米セラノス創業者に11年超の禁錮刑 血液検査で詐欺
https://www.nikkei.com/article/DGXZQOGN190OI0Z11C22A1000000/
『【シリコンバレー=奥平和行】米バイオベンチャーのセラノスが虚偽の説明により投資家を欺いた事件で、米カリフォルニア州北部地区連邦地裁は18日、同社創業者のエリザベス・ホームズ被告に11年超の禁錮刑を言い渡した。同社の急成長と破綻は米シリコンバレーの規律軽視などの体質を浮かび上がらせたとして注目を浴びた。
米メディアが一斉に報じた。連邦地裁は135カ月の禁錮刑に加え、3年の保護観察処分を言い渡した。同氏は控訴する見通しだが、2023年4月27日に刑務所に出頭する必要がある。

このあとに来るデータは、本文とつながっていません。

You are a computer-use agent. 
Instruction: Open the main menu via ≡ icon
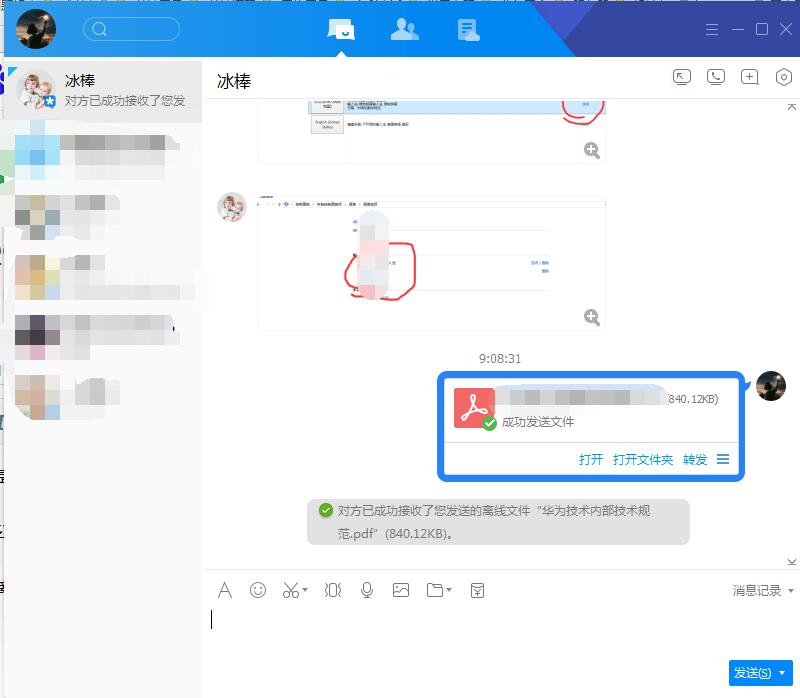(x=711, y=30)
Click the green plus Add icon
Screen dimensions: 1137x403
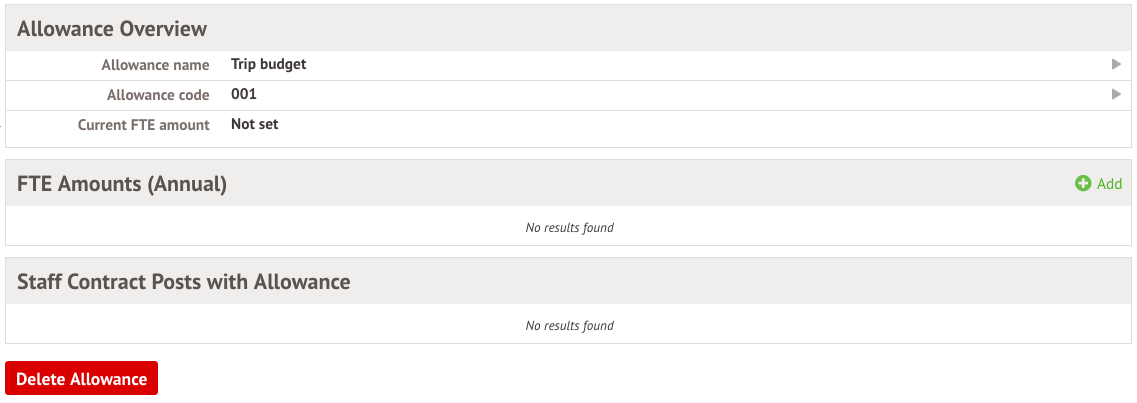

検察によると、ホームズ氏は10年から15年にかけて、指先から採った数滴の血液で様々な疾病検査ができるとうたい、投資家をだました。多額の資金を集め、企業価値は一時90億ドル(1兆2600億円)を超えた。米ウォール・ストリート・ジャーナルの報道などをきっかけに会社側の説明が事実と異なることが明らかになり、同氏らは詐欺罪などで起訴されていた。
ホームズ被告は一貫して無罪を主張していたが、連邦地裁の陪審は今年1月、有罪評決を出していた。最大20年の禁錮刑に相当する可能性があるなか、同氏側は18カ月の刑期を主張していた。一方、検察は15年の禁錮刑と約8億ドルの賠償金の支払いを求めていた。